U.S. mistakenly sent nuclear triggers to Taiwan
By Nancy Youssef | McClatchy Newspapers
WASHINGTON — The U.S. military mistakenly shipped four nuclear-missile detonators to Taiwan in 2006, then failed to detect the error for more than a year, the Pentagon announced Tuesday.
It was the second time in recent months that Pentagon officials acknowledged losing track of parts of country's nuclear arsenal. Last September, a B-52 bomber was mistakenly loaded with nuclear-armed missiles and flown across the United States to a military base in Louisiana. At that time, Pentagon leaders called the misplaced arsenal an isolated incident.
The fuses mistakenly sent to Taiwan had been shipped in March 2005 from F.E. Warren Air Force Base in Wyoming to the Defense Logistics Agency warehouse at Hill Air Force Base in Utah.
Pentagon officials said they didn't know how the detonators had been sent when Taiwan had ordered helicopter batteries or who was responsible. Michael Wynne, the secretary of the Air Force, said the cone-shaped fuses didn't resemble the power batteries that Taiwan had requested.
In addition there's a question of why they weren't reported missing earlier. The military discovered the error last week only when Taiwan authorities alerted it to the error. Military officials said that the fuses, recovered in the last few days, apparently hadn't been tampered with.
Wynne said that the misdirected detonators, used to ignite the trigger of a Mark-12 nuclear weapon, didn't pose a security threat. The triggers couldn't be used to detonate other weapons, officials said.

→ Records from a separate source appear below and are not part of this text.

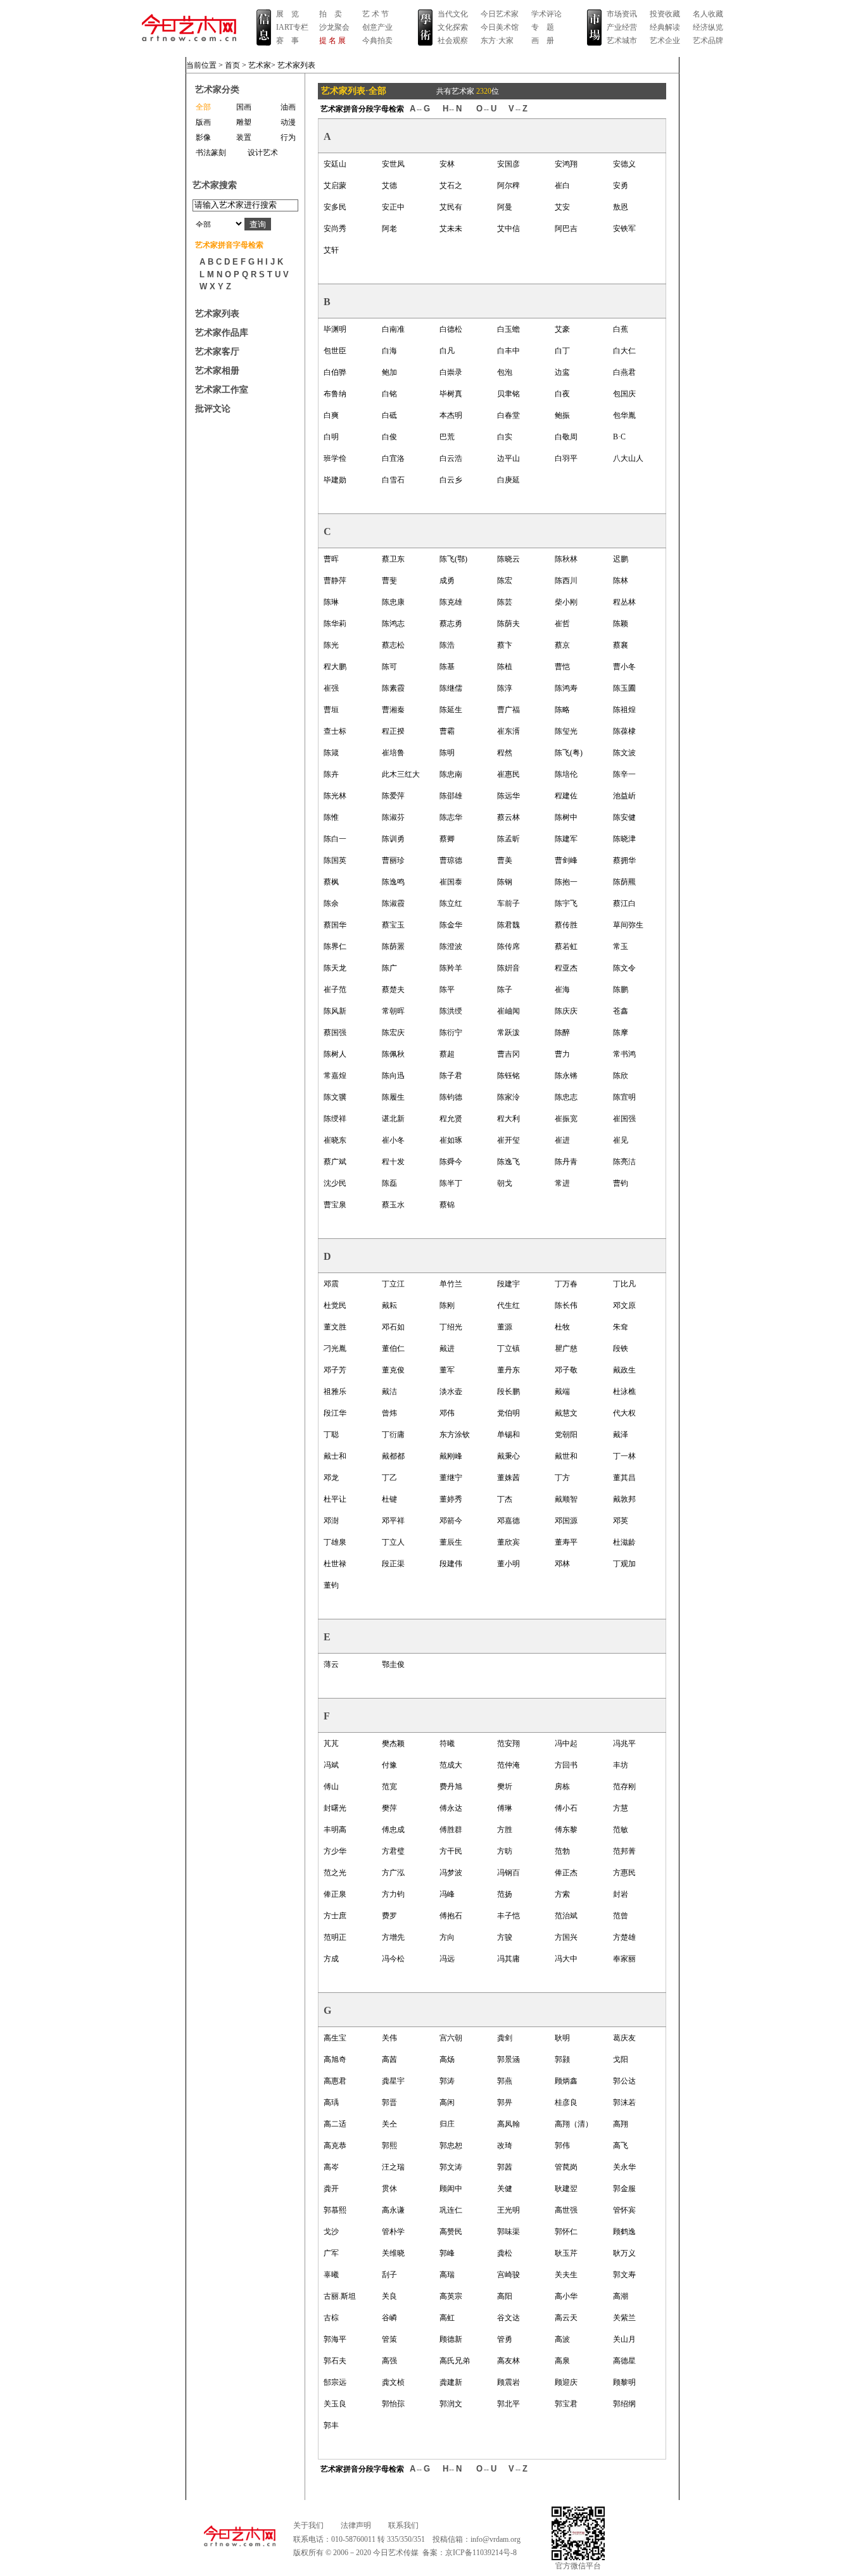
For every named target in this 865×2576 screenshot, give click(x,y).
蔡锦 (447, 1204)
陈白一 (335, 838)
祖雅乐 (335, 1391)
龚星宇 (393, 2081)
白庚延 (508, 479)
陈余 (331, 903)
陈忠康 (393, 602)
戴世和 (566, 1456)
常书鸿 (624, 1054)
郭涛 (447, 2081)
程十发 (393, 1161)
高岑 (331, 2167)
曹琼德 (450, 860)
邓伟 (447, 1413)
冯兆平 (624, 1743)
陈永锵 (566, 1075)
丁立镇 (508, 1348)
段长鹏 (508, 1391)
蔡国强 (335, 1032)
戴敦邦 (624, 1499)
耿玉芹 (566, 2253)
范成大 (450, 1765)
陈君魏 (508, 924)
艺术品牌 (708, 40)
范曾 (620, 1915)
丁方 (562, 1477)
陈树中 (566, 817)
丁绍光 (450, 1327)
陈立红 (450, 903)
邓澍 (331, 1520)
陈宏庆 (393, 1032)
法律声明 (356, 2525)
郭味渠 (508, 2231)
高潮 (620, 2296)
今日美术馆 (500, 27)
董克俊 (393, 1370)
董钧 (331, 1585)
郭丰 (331, 2425)
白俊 (389, 436)
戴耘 (389, 1305)
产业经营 (622, 27)
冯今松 (393, 1958)
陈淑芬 (393, 817)
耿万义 (624, 2253)
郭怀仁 (566, 2231)
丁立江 (393, 1283)
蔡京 (562, 645)
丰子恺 (508, 1915)
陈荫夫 (508, 623)
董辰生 (450, 1542)
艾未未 (450, 228)
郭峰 (447, 2253)
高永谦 (393, 2210)
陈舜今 (450, 1161)
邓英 (620, 1520)
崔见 (620, 1140)
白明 (331, 436)
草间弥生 (628, 924)
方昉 (504, 1851)
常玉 (620, 946)
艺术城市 (622, 40)
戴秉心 (508, 1456)
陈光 (331, 645)
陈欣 (620, 1075)
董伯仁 (393, 1348)
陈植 (504, 666)
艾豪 (562, 329)
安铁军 (624, 228)
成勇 (447, 580)
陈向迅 (393, 1075)
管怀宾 (624, 2210)
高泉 (562, 2360)
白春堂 (508, 415)
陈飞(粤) (569, 752)
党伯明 (508, 1413)
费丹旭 (450, 1786)
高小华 (566, 2296)
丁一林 (624, 1456)
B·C (619, 436)
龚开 (331, 2188)
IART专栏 (292, 27)
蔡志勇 (450, 623)
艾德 (389, 185)
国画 (243, 107)
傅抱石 (450, 1915)
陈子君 (450, 1075)
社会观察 (453, 40)
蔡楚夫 (393, 989)
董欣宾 (508, 1542)
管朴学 (393, 2231)
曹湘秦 (393, 709)
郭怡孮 (393, 2403)
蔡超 (447, 1054)
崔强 (331, 688)
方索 (562, 1894)
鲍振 (562, 415)
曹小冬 (624, 666)
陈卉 (331, 774)
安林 (447, 164)
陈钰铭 (508, 1075)
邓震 (331, 1283)
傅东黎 (566, 1829)
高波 (562, 2339)
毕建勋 (335, 479)
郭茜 (504, 2167)
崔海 (562, 989)
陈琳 (331, 602)
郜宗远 (335, 2382)
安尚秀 (335, 228)
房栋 (562, 1786)
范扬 (504, 1894)
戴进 (447, 1348)
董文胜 (335, 1327)
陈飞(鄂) (453, 559)
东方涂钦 (454, 1434)
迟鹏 (620, 559)
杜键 (389, 1499)
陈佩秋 (393, 1054)
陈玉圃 (624, 688)
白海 (389, 350)
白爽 (331, 415)
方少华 (335, 1851)
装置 (243, 137)
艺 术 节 (375, 13)
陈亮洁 (624, 1161)
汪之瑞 (393, 2167)
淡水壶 (450, 1391)
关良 (389, 2296)
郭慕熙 (335, 2210)
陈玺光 (566, 731)
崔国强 (624, 1118)
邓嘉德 (508, 1520)
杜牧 (562, 1327)
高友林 (508, 2360)
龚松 (504, 2253)
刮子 (389, 2274)
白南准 (393, 329)
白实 (504, 436)
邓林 (562, 1563)
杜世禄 (335, 1563)
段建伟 (450, 1563)
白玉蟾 (508, 329)
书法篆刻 (211, 152)
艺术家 (259, 65)
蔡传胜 (566, 924)
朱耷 (620, 1327)
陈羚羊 (450, 968)
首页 (232, 65)
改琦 (504, 2145)
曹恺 (562, 666)
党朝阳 (566, 1434)
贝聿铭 (508, 393)
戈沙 (331, 2231)
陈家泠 (508, 1097)
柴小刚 (566, 602)
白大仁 (624, 350)
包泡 (504, 372)
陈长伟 (566, 1305)
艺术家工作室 (221, 389)
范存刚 (624, 1786)
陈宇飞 (566, 903)
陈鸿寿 (566, 688)
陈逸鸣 (393, 881)
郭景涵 (508, 2059)
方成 (331, 1958)
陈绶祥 (335, 1118)
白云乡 (450, 479)
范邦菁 (624, 1851)
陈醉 (562, 1032)
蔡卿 (447, 838)
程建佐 (566, 795)
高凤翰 (508, 2124)
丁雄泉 (335, 1542)
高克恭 (335, 2145)
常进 (562, 1183)
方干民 (450, 1851)
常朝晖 (393, 1011)
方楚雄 (624, 1937)
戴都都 (393, 1456)
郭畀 (504, 2102)
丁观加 (624, 1563)
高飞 (620, 2145)
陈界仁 (335, 946)
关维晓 (393, 2253)
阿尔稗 (508, 185)
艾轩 (331, 250)
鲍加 (389, 372)
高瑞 (447, 2274)
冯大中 (566, 1958)
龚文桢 (393, 2382)
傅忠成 (393, 1829)
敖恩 (620, 207)
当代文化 (453, 13)
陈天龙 (335, 968)
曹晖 (331, 559)
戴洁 (389, 1391)
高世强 (566, 2210)
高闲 (447, 2102)
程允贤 (450, 1118)
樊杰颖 (393, 1743)
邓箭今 (450, 1520)
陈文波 (624, 752)
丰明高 (335, 1829)
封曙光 (335, 1808)
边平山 (508, 458)
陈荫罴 (393, 946)
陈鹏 (620, 989)
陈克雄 (450, 602)
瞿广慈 (566, 1348)
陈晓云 (508, 559)
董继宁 (450, 1477)
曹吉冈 (508, 1054)
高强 (389, 2360)
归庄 (447, 2124)
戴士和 (335, 1456)
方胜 (504, 1829)
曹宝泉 (335, 1204)
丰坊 (620, 1765)
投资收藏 (665, 13)
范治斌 (566, 1915)
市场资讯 (622, 13)
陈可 (389, 666)
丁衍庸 (393, 1434)
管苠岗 (566, 2167)
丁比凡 (624, 1283)
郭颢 (562, 2059)
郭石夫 (335, 2360)
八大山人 (628, 458)
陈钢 (504, 881)
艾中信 (508, 228)
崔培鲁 (393, 752)
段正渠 (393, 1563)
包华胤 (624, 415)
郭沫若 (624, 2102)
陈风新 (335, 1011)
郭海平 (335, 2339)
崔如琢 (450, 1140)
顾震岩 (508, 2382)
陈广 (389, 968)
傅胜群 (450, 1829)
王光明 (508, 2210)
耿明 (562, 2037)
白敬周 (566, 436)
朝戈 (504, 1183)
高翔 (620, 2124)
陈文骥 (335, 1097)
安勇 (620, 185)
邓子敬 (566, 1370)
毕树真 (450, 393)
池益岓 (624, 795)
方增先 (393, 1937)
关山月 (624, 2339)
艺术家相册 (217, 370)
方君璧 (393, 1851)
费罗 (389, 1915)
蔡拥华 (624, 860)
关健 (504, 2188)
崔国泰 (450, 881)
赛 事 (287, 40)
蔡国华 (335, 924)
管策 (389, 2339)
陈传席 (508, 946)
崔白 (562, 185)
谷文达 (508, 2317)
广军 (331, 2253)
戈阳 (620, 2059)
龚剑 (504, 2037)
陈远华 (508, 795)
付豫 (389, 1765)
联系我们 (403, 2525)
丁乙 (389, 1477)
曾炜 (389, 1413)
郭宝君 (566, 2403)
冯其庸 (508, 1958)
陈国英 (335, 860)
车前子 (508, 903)
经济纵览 (708, 27)
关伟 (389, 2037)
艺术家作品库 (221, 332)
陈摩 (620, 1032)
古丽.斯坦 (340, 2296)
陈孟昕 (508, 838)
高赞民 (450, 2231)
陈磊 (389, 1183)
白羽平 (566, 458)
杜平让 (335, 1499)
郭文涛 (450, 2167)
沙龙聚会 (334, 27)
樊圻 (504, 1786)
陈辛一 (624, 774)
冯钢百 (508, 1872)
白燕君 (624, 372)
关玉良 (335, 2403)
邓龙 (331, 1477)
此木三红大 (401, 774)
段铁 (620, 1348)
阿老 (389, 228)
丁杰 (504, 1499)
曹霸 (447, 731)
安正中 (393, 207)
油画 (288, 107)
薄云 (331, 1664)
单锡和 (508, 1434)
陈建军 (566, 838)
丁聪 (331, 1434)
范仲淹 (508, 1765)
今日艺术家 (500, 13)
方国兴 (566, 1937)
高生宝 (335, 2037)
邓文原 (624, 1305)
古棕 (331, 2317)
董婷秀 (450, 1499)
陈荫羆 (624, 881)
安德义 (624, 164)
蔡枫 (331, 881)
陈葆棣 (624, 731)
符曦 (447, 1743)
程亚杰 (566, 968)
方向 (447, 1937)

"This could not be construed as being nuclear material. It is a component for the fuse in the nose cone for a nuclear system," Wynne said
That the Pentagon discovered the error only last week raised new questions about the security of its nuclear arsenal. It may make it harder for the U.S. to argue to Pakistan, Russia, North Korea and other nations that they can't be trusted to secure their nuclear arsenals properly, said Victoria Samson, a research associate at the nonpartisan Center for Defense Information.
"It's kind of difficult to criticize them when we have these issues," Samson said. The U.S. military has procedures to secure its nuclear-weapons arsenal, but "they are just not being followed."
Defense Secretary Robert Gates ordered an investigation of the Taiwan shipment and how the U.S. secures its nuclear arsenal, which will be headed by Adm. Kirkland Donald, the director of Navy Nuclear Propulsion.
"We'll do a thorough investigation, and those who are responsible will be held accountable. The secretary is quite forceful on this," Ryan Henry, the undersecretary of defense policy, said Tuesday during a news conference.
But now there are new questions about whether other parts of U.S. nuclear weapons are missing.
Wynne said the military conducted quarterly checks of its nuclear arsenal, but he couldn't explain how it didn't notice the missing fuses in as many as eight checks. That will be part of the investigation, he said.
"What else have we shipped out?" asked Samson of the Center for Defense Information.
Henry said the military notified China and key members of Congress about the missing arsenal. Beijing considers the independently governed island of Taiwan as part of China, making all U.S. decisions to sell arms to Taiwan controversial.